* [What this task involves]
Pick up the R tutorial on choosing an error distribution for the Arabidopsis fruit counts and continue it from its last sentence.

* [Extract provided]
>>>>
Chapter 14 Choose an error distribution

Now we need to select an error distribution. This choice will be informed by the structure of our data.

In the Arabidopsis dataset, the response variable is count data which suggests we need a Poisson distribution (i.e. the variance is equal to the mean).

Let’s take a look:

# Before we go any further, we need to select an error
# distribution. This choice will be informed by the
# structure of our data.  Our response variable is count
# data which suggests we need a Poisson distribution (i.e.
# the variance is equal to the mean).
hist(dat.tf$total.fruits, breaks = 50, col = "blue", main = "",
    xlab = "Total fruits", ylab = "Count")

However, as we will soon see, the variance increases with the mean much more rapidly than expected under the Poisson distribution…

Explore variance

Let’s take a closer look at the variance within our data.

To illustrate heterogeneity in variance we will first create boxplots of the log of total fruit production (response variable) versus different environmental factors.

Let’s create new variables that represent every combination of nutrient x clipping x random factor

# Let's explore the variance within our data Create new
# variables that represent every combination of variables
dat.tf <- within(dat.tf, {
    # genotype x nutrient x clipping
    gna <- interaction(gen, nutrient, amd)
    gna <- reorder(gna, total.fruits, mean)
    # population x nutrient x clipping
    pna <- interaction(popu, nutrient, amd)
    pna <- reorder(pna, total.fruits, mean)
})

Now let’s visualize:

# Boxplot of total fruits vs genotype x nutrient x clipping interaction
ggplot(data = dat.tf, aes(factor(x = gna), y = log(total.fruits + 1))) +
  geom_boxplot(colour = "skyblue2", outlier.shape = 21,
  outlier.colour = "skyblue2") +
  ylab("log (Total fruits)\n") + # \n creates a space after the title
  xlab("\nGenotype x nutrient x clipping") + # space before the title
  theme_bw() + theme(axis.text.x = element_blank()) +
  stat_summary(fun = mean, geom = "point", colour = "red")

From this plot, we see that the variance of total fruits shows a large amount of heterogeneity among populations (population x nutrient x clipping interaction).

Back to choosing an error distribution

As we just saw, there is a large amount of heterogeneity among group variances even when the response variable is transformed (i.e. log).

To determine which distribution family to use, we can run a diagnostic plot of the group variances vs group means. We provide an example below for the genotype x nutrient x clipping grouping.
<<<<
* [Dataset content]
>>>>
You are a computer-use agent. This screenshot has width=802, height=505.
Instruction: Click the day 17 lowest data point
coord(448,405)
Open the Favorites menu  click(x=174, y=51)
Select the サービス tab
<<<<
>>>>
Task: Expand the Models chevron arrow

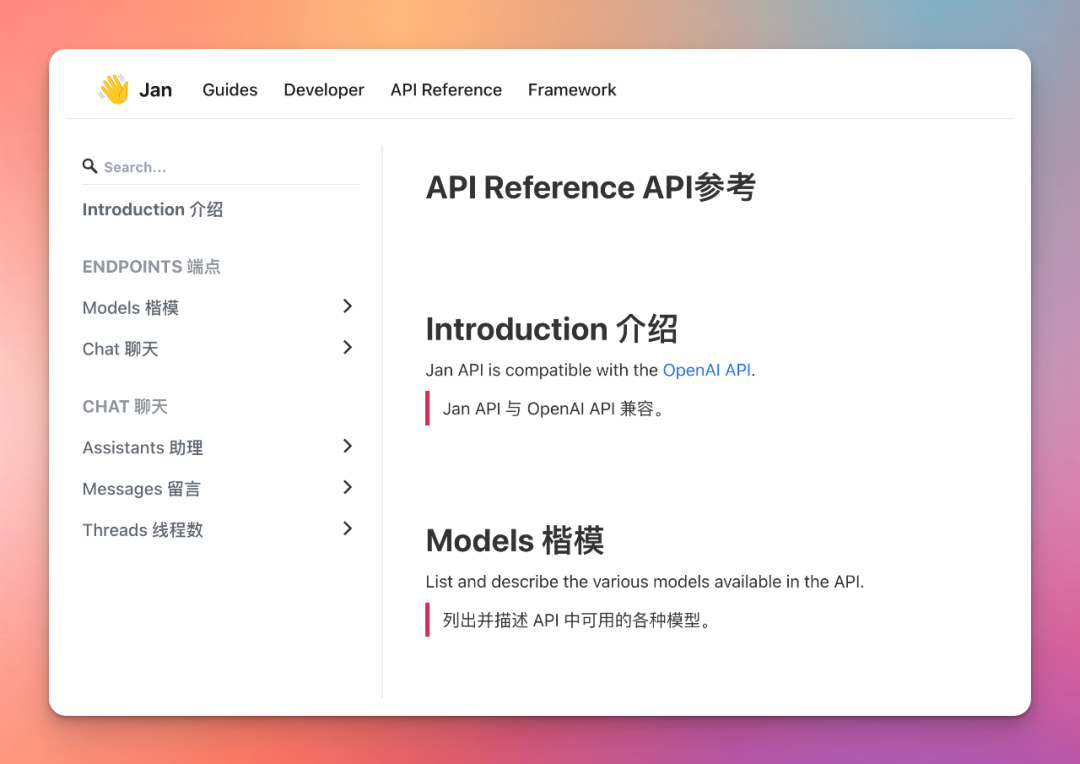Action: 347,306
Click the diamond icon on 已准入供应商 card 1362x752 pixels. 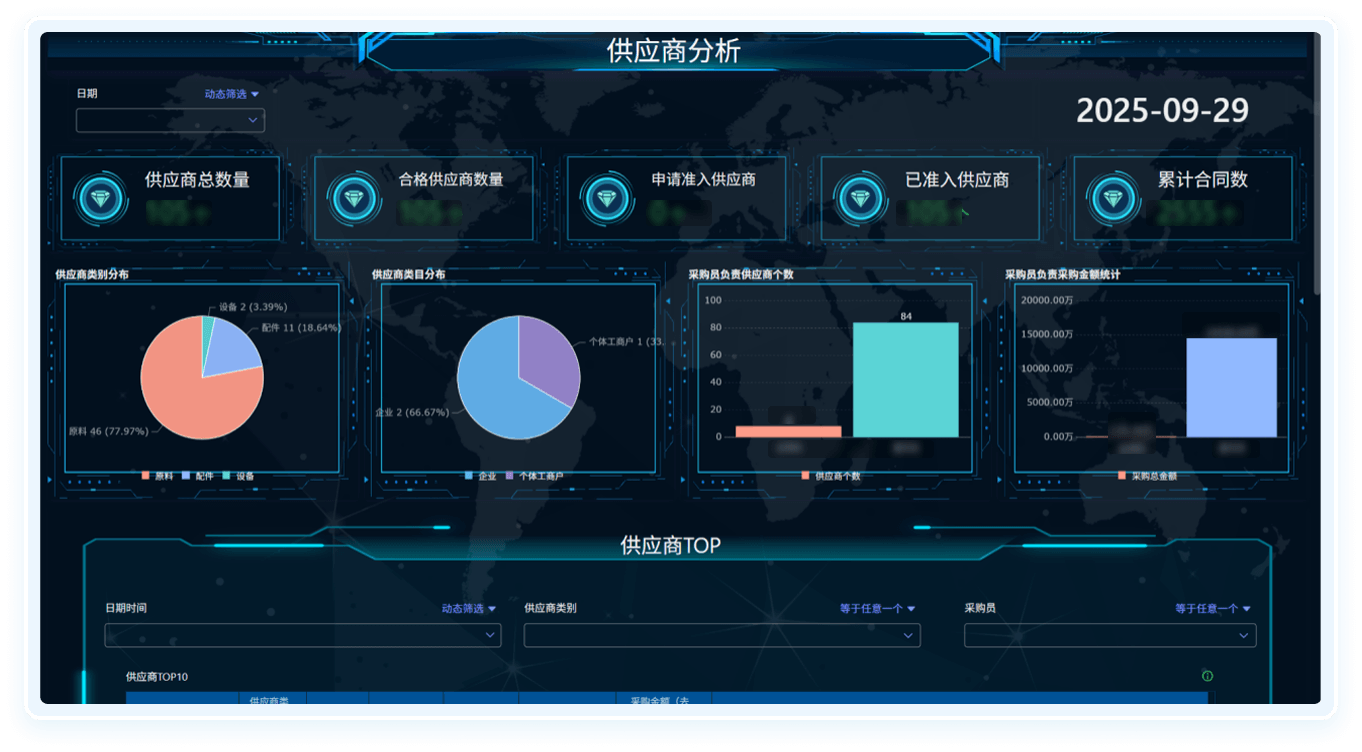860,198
<<<<
>>>>
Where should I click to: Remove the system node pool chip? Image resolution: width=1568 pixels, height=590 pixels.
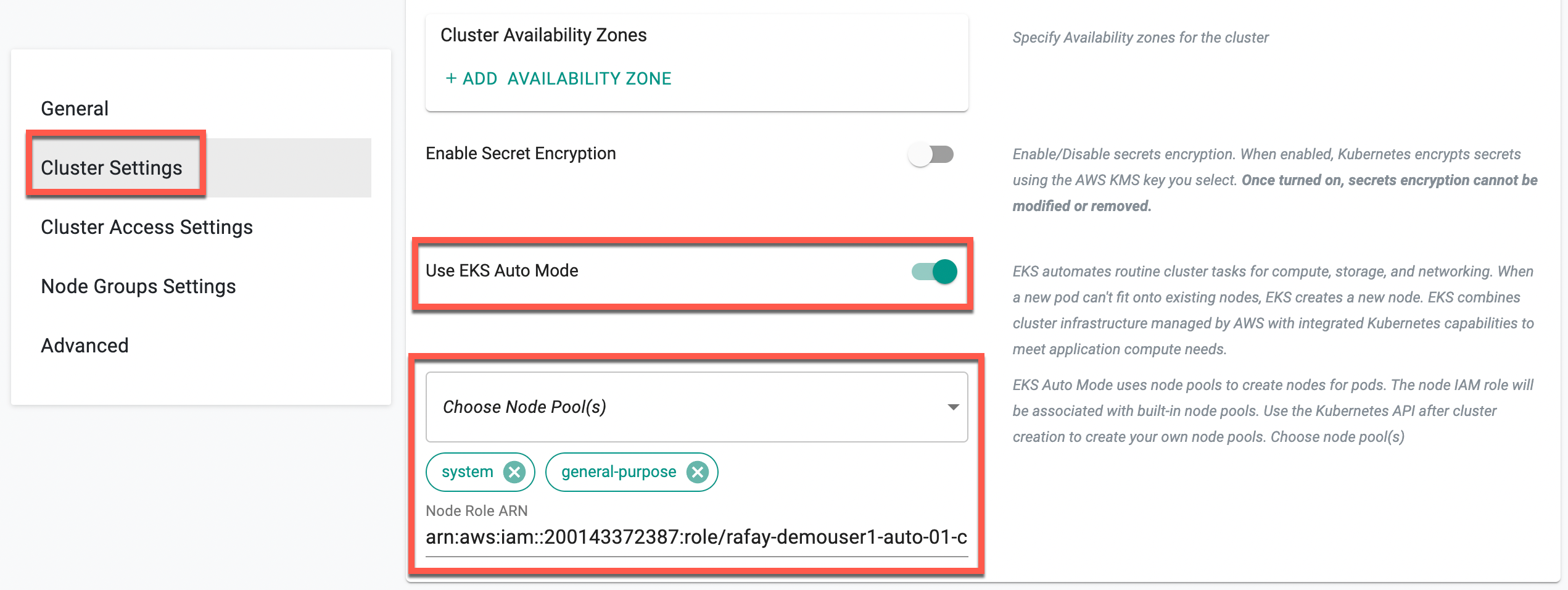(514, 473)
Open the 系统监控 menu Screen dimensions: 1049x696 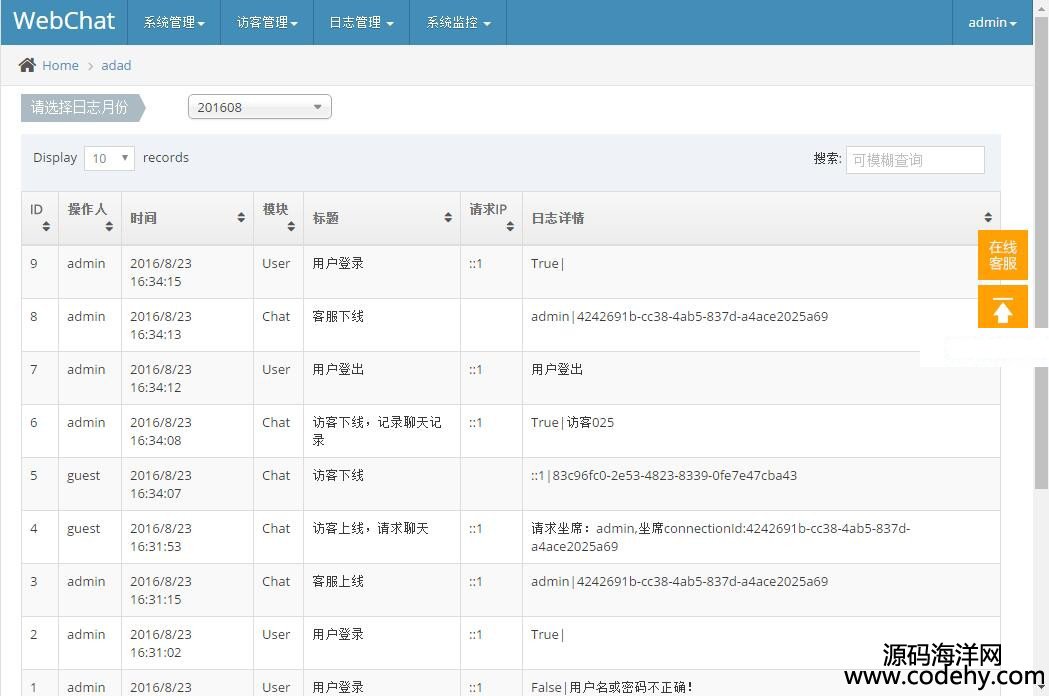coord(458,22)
<<<<
* [Answer space]
1. If we observe a linear relationship between the variance and the mean with a slope = 1, then the Poisson family is appropriate,
1. If we observe a linear mean-variance relationship with a slope > 1 (i.e. Var = φµ where φ > 1), then the quasi-Poisson family (as introduced above) should be applied,
1. Finally, a quadratic relationship between the variance and the mean (i.e. \(Var = µ(1 + α) or µ(1 + µ/k)\)) is characteristic of overdispersed data that is driven by an underlying heterogeneity among samples. In this case, the negative binomial (Poisson-gamma) would be more appropriate.

# Run a diagnostic lot of the group variances vs group
# means (genotype x nutrient x clipping grouping).  Code
# used to produce the plot :
# https://github.com/QCBSRworkshops/workshop07/blob/main/pres-fr/data/glmm_e.r
# Substantial variation among the sample variances on the
# transformed data For example, among genotypes:
grpVars <- tapply(dat.tf$total.fruits, dat.tf$gna, var)

grpMeans <- tapply(dat.tf$total.fruits, dat.tf$gna, mean)

# Quasi-Poisson
lm1 <- lm(grpVars ~ grpMeans - 1)
phi.fit <- coef(lm1)
# The -1 specifies a model with the intercept set to zero

# Negative binomial
lm2 <- lm(grpVars ~ I(grpMeans^2) + offset(grpMeans) - 1)
k.fit <- 1/coef(lm2)
# The offset() is used to specify that we want the group
# means added as a term with its coefficient fixed to 1

# Non-parametric loess fit
Lfit <- loess(grpVars ~ grpMeans)

# The plot
plot(grpVars ~ grpMeans, xlab = "Group means", ylab = "Group variances")
abline(a = 0, b = 1, lty = 2)
text(105, 500, "Poisson")
curve(phi.fit * x, col = 2, add = TRUE)
# bquote() is used to substitute numeric values in
# equations with symbols
text(110, 3900, bquote(paste("QP: ", sigma^2 == .(round(phi.fit,
    1)) * mu)), col = 2)
curve(x * (1 + x/k.fit), col = 4, add = TRUE)
text(104, 7200, paste("NB: k = ", round(k.fit, 1), sep = ""),
    col = 4)
mvec <- 0:120
lines(mvec, predict(Lfit, mvec), col = 5)
text(118, 2000, "loess", col = 5)

From the plot above we note that a linear quasi-Poisson may be better than the negative binomial, but additional modeling is needed.